EXTRACTED DATA:
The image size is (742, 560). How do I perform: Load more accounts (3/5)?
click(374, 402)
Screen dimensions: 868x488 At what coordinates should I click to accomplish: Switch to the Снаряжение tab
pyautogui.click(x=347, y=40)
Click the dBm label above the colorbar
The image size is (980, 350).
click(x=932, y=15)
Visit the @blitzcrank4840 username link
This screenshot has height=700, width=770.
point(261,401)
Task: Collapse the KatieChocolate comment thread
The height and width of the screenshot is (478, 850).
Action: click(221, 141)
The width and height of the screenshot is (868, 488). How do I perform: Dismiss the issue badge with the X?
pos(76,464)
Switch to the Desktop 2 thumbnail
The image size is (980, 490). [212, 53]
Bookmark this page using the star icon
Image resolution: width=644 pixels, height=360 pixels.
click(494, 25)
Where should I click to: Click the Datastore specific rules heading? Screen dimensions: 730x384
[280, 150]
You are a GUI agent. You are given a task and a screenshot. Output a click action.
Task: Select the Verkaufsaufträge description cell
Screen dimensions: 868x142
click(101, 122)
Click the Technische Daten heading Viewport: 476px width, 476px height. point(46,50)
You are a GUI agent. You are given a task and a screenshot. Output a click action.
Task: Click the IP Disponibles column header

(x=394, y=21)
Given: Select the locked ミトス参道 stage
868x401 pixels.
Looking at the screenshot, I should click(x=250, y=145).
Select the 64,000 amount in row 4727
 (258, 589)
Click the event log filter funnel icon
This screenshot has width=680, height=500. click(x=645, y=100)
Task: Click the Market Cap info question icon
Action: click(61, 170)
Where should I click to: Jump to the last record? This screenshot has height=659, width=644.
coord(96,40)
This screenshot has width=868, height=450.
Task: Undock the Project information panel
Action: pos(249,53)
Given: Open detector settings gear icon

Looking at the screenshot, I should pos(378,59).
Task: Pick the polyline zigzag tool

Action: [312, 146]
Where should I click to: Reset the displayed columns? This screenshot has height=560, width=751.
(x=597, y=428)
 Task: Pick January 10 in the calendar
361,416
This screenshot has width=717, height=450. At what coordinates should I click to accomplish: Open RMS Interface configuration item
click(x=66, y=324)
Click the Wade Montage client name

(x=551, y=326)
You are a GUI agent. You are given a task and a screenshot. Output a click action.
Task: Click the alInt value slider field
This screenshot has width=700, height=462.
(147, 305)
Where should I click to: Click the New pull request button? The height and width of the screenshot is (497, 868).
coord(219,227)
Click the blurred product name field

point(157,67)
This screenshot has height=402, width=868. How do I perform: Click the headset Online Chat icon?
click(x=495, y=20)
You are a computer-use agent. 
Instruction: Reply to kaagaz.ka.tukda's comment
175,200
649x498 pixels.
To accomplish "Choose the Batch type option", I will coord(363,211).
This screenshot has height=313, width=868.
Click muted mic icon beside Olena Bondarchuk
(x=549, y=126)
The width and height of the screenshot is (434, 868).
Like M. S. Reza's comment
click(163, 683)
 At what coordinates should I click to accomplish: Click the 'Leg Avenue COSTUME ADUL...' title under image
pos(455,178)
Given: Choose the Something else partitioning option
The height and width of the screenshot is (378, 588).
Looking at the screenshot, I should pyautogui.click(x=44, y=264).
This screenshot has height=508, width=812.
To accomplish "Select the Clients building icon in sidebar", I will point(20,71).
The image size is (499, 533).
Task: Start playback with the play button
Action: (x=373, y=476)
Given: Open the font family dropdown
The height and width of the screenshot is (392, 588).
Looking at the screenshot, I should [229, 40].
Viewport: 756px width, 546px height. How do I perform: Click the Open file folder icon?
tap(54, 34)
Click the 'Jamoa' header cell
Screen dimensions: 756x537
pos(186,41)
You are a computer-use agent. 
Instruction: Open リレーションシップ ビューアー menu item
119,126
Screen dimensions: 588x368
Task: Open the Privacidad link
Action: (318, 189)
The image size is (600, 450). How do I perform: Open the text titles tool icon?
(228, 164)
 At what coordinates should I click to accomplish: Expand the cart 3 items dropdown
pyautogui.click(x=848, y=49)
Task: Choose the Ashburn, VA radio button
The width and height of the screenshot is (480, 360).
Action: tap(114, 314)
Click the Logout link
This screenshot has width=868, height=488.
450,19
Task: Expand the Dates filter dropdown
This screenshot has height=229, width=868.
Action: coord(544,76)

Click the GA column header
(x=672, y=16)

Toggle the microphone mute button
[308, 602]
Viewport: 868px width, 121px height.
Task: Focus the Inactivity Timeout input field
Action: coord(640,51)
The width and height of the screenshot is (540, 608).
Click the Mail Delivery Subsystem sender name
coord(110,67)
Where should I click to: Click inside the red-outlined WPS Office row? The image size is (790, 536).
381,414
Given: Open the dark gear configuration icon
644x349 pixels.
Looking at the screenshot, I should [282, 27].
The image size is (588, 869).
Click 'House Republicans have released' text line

TASK TO CARRY OUT: Write out every line of the material exactly as it appears.

WRITTEN ANSWER:
The image size is (742, 560). How do I perform: Load more accounts (3/5)?
click(374, 402)
Screen dimensions: 868x488 At what coordinates should I click to accomplish: Switch to the Снаряжение tab
pyautogui.click(x=347, y=40)
Click the dBm label above the colorbar
The image size is (980, 350).
click(x=932, y=15)
Visit the @blitzcrank4840 username link
This screenshot has height=700, width=770.
point(261,401)
Task: Collapse the KatieChocolate comment thread
The height and width of the screenshot is (478, 850).
Action: click(221, 141)
The width and height of the screenshot is (868, 488). How do I perform: Dismiss the issue badge with the X?
pos(76,464)
Switch to the Desktop 2 thumbnail
The image size is (980, 490). [212, 53]
Bookmark this page using the star icon
Image resolution: width=644 pixels, height=360 pixels.
click(494, 25)
Where should I click to: Click the Datastore specific rules heading? Screen dimensions: 730x384
[280, 150]
You are a GUI agent. You are given a task and a screenshot. Output a click action.
Task: Select the Verkaufsaufträge description cell
Screen dimensions: 868x142
click(101, 122)
Click the Technische Daten heading Viewport: 476px width, 476px height. point(46,50)
You are a GUI agent. You are given a task and a screenshot. Output a click action.
Task: Click the IP Disponibles column header

(x=394, y=21)
Given: Select the locked ミトス参道 stage
868x401 pixels.
Looking at the screenshot, I should click(x=250, y=145).
Select the 64,000 amount in row 4727
 (258, 589)
Click the event log filter funnel icon
This screenshot has width=680, height=500. click(x=645, y=100)
Task: Click the Market Cap info question icon
Action: click(61, 170)
Where should I click to: Jump to the last record? This screenshot has height=659, width=644.
coord(96,40)
This screenshot has width=868, height=450.
Task: Undock the Project information panel
Action: pos(249,53)
Given: Open detector settings gear icon

Looking at the screenshot, I should pos(378,59).
Task: Pick the polyline zigzag tool

Action: [312, 146]
Where should I click to: Reset the displayed columns? This screenshot has height=560, width=751.
(x=597, y=428)
 Task: Pick January 10 in the calendar
361,416
This screenshot has width=717, height=450. At what coordinates should I click to accomplish: Open RMS Interface configuration item
click(x=66, y=324)
Click the Wade Montage client name

(x=551, y=326)
You are a GUI agent. You are given a task and a screenshot. Output a click action.
Task: Click the alInt value slider field
This screenshot has width=700, height=462.
(147, 305)
Where should I click to: Click the New pull request button? The height and width of the screenshot is (497, 868).
coord(219,227)
Click the blurred product name field

point(157,67)
This screenshot has height=402, width=868. How do I perform: Click the headset Online Chat icon?
click(x=495, y=20)
You are a computer-use agent. 
Instruction: Reply to kaagaz.ka.tukda's comment
175,200
649x498 pixels.
To accomplish "Choose the Batch type option", I will coord(363,211).
This screenshot has height=313, width=868.
Click muted mic icon beside Olena Bondarchuk
(x=549, y=126)
The width and height of the screenshot is (434, 868).
Like M. S. Reza's comment
click(163, 683)
 At what coordinates should I click to accomplish: Click the 'Leg Avenue COSTUME ADUL...' title under image
pos(455,178)
Given: Choose the Something else partitioning option
The height and width of the screenshot is (378, 588).
Looking at the screenshot, I should pyautogui.click(x=44, y=264).
This screenshot has height=508, width=812.
To accomplish "Select the Clients building icon in sidebar", I will point(20,71).
The image size is (499, 533).
Task: Start playback with the play button
Action: (x=373, y=476)
Given: Open the font family dropdown
The height and width of the screenshot is (392, 588).
Looking at the screenshot, I should [229, 40].
Viewport: 756px width, 546px height. How do I perform: Click the Open file folder icon?
tap(54, 34)
Click the 'Jamoa' header cell
Screen dimensions: 756x537
pos(186,41)
You are a computer-use agent. 
Instruction: Open リレーションシップ ビューアー menu item
119,126
Screen dimensions: 588x368
Task: Open the Privacidad link
Action: (318, 189)
The image size is (600, 450). How do I perform: Open the text titles tool icon?
(228, 164)
 At what coordinates should I click to accomplish: Expand the cart 3 items dropdown
pyautogui.click(x=848, y=49)
Task: Choose the Ashburn, VA radio button
The width and height of the screenshot is (480, 360).
Action: tap(114, 314)
Click the Logout link
This screenshot has width=868, height=488.
450,19
Task: Expand the Dates filter dropdown
This screenshot has height=229, width=868.
Action: coord(544,76)

Click the GA column header
(x=672, y=16)

Toggle the microphone mute button
[308, 602]
Viewport: 868px width, 121px height.
Task: Focus the Inactivity Timeout input field
Action: coord(640,51)
The width and height of the screenshot is (540, 608).
Click the Mail Delivery Subsystem sender name
coord(110,67)
Where should I click to: Click inside the red-outlined WPS Office row? The image size is (790, 536).
381,414
Given: Open the dark gear configuration icon
644x349 pixels.
Looking at the screenshot, I should [282, 27].
The image size is (588, 869).
Click 'House Republicans have released' text line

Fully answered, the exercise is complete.